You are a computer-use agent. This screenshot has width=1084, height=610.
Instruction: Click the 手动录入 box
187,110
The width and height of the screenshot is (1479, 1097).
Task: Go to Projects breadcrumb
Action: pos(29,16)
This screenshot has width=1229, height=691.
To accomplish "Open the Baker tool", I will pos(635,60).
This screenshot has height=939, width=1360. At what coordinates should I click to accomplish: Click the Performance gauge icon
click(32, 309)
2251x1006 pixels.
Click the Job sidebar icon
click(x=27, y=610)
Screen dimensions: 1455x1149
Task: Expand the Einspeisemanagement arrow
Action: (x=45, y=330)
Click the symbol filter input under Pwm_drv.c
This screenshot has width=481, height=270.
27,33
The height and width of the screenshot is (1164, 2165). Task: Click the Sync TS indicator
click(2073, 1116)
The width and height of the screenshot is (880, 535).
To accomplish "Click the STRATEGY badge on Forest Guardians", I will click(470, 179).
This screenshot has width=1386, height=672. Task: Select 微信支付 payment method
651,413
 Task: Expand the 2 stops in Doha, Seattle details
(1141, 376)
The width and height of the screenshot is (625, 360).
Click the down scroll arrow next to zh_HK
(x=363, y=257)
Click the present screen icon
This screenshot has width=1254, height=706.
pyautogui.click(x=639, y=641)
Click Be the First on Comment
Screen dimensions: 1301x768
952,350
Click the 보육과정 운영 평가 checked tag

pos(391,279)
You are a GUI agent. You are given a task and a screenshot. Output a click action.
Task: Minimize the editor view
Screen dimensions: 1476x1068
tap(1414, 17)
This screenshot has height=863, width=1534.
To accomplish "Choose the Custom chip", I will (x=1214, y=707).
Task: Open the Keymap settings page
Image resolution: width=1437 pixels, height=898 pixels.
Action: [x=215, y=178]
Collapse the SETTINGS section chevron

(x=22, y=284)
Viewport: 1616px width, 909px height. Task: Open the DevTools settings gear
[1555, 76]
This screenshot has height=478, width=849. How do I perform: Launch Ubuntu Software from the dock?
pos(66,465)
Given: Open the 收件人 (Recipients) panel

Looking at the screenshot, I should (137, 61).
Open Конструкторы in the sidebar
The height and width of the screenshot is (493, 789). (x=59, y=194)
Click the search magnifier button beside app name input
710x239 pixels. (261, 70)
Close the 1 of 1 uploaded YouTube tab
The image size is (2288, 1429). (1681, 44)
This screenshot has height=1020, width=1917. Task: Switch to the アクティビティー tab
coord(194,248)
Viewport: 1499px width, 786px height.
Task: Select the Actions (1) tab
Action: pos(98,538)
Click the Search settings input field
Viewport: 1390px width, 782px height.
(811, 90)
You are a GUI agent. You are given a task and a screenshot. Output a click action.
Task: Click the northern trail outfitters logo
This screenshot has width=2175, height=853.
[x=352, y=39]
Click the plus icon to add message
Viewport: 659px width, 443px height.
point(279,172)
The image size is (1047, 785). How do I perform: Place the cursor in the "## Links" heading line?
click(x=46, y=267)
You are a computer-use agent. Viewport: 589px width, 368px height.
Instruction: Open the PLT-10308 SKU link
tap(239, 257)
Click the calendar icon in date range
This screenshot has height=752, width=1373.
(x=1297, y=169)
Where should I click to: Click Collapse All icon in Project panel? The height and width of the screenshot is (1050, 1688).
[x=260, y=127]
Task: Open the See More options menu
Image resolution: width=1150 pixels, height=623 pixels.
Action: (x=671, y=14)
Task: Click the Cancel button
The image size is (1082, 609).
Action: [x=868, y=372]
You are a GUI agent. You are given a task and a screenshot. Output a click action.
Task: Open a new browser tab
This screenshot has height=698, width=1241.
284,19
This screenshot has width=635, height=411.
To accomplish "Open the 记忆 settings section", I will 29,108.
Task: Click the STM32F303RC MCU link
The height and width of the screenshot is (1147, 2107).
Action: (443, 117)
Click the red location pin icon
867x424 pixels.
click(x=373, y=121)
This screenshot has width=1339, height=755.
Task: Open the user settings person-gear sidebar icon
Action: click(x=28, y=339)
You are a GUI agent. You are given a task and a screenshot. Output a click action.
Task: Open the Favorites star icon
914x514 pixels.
━━━━━━━━━━
*DESCRIPTION OF THE TASK:*
Retype each entry exactly, missing none.

*SOLUTION FOR THIS PROBLEM:*
You are a computer-use agent. This screenshot has width=1084, height=610.
Instruction: Click the 手动录入 box
187,110
The width and height of the screenshot is (1479, 1097).
Task: Go to Projects breadcrumb
Action: pos(29,16)
This screenshot has width=1229, height=691.
To accomplish "Open the Baker tool", I will pos(635,60).
This screenshot has height=939, width=1360. At what coordinates should I click to accomplish: Click the Performance gauge icon
click(32, 309)
2251x1006 pixels.
Click the Job sidebar icon
click(x=27, y=610)
Screen dimensions: 1455x1149
Task: Expand the Einspeisemanagement arrow
Action: (x=45, y=330)
Click the symbol filter input under Pwm_drv.c
This screenshot has width=481, height=270.
27,33
The height and width of the screenshot is (1164, 2165). Task: Click the Sync TS indicator
click(2073, 1116)
The width and height of the screenshot is (880, 535).
To accomplish "Click the STRATEGY badge on Forest Guardians", I will click(470, 179).
This screenshot has width=1386, height=672. Task: Select 微信支付 payment method
651,413
 Task: Expand the 2 stops in Doha, Seattle details
(1141, 376)
The width and height of the screenshot is (625, 360).
Click the down scroll arrow next to zh_HK
(x=363, y=257)
Click the present screen icon
This screenshot has width=1254, height=706.
pyautogui.click(x=639, y=641)
Click Be the First on Comment
Screen dimensions: 1301x768
952,350
Click the 보육과정 운영 평가 checked tag

pos(391,279)
You are a GUI agent. You are given a task and a screenshot. Output a click action.
Task: Minimize the editor view
Screen dimensions: 1476x1068
tap(1414, 17)
This screenshot has height=863, width=1534.
To accomplish "Choose the Custom chip", I will (x=1214, y=707).
Task: Open the Keymap settings page
Image resolution: width=1437 pixels, height=898 pixels.
Action: [x=215, y=178]
Collapse the SETTINGS section chevron

(x=22, y=284)
Viewport: 1616px width, 909px height. Task: Open the DevTools settings gear
[1555, 76]
This screenshot has height=478, width=849. How do I perform: Launch Ubuntu Software from the dock?
pos(66,465)
Given: Open the 收件人 (Recipients) panel

Looking at the screenshot, I should (137, 61).
Open Конструкторы in the sidebar
The height and width of the screenshot is (493, 789). (x=59, y=194)
Click the search magnifier button beside app name input
710x239 pixels. (261, 70)
Close the 1 of 1 uploaded YouTube tab
The image size is (2288, 1429). (1681, 44)
This screenshot has height=1020, width=1917. Task: Switch to the アクティビティー tab
coord(194,248)
Viewport: 1499px width, 786px height.
Task: Select the Actions (1) tab
Action: pos(98,538)
Click the Search settings input field
Viewport: 1390px width, 782px height.
(811, 90)
You are a GUI agent. You are given a task and a screenshot. Output a click action.
Task: Click the northern trail outfitters logo
This screenshot has width=2175, height=853.
[x=352, y=39]
Click the plus icon to add message
Viewport: 659px width, 443px height.
point(279,172)
The image size is (1047, 785). How do I perform: Place the cursor in the "## Links" heading line?
click(x=46, y=267)
You are a computer-use agent. Viewport: 589px width, 368px height.
Instruction: Open the PLT-10308 SKU link
tap(239, 257)
Click the calendar icon in date range
This screenshot has height=752, width=1373.
(x=1297, y=169)
Where should I click to: Click Collapse All icon in Project panel? The height and width of the screenshot is (1050, 1688).
[x=260, y=127]
Task: Open the See More options menu
Image resolution: width=1150 pixels, height=623 pixels.
Action: (x=671, y=14)
Task: Click the Cancel button
The image size is (1082, 609).
Action: [x=868, y=372]
You are a GUI agent. You are given a task and a screenshot. Output a click action.
Task: Open a new browser tab
This screenshot has height=698, width=1241.
284,19
This screenshot has width=635, height=411.
To accomplish "Open the 记忆 settings section", I will 29,108.
Task: Click the STM32F303RC MCU link
The height and width of the screenshot is (1147, 2107).
Action: (443, 117)
Click the red location pin icon
867x424 pixels.
click(x=373, y=121)
This screenshot has width=1339, height=755.
Task: Open the user settings person-gear sidebar icon
Action: click(x=28, y=339)
You are a GUI agent. You are given a task and a screenshot. Output a click action.
Task: Open the Favorites star icon
914x514 pixels.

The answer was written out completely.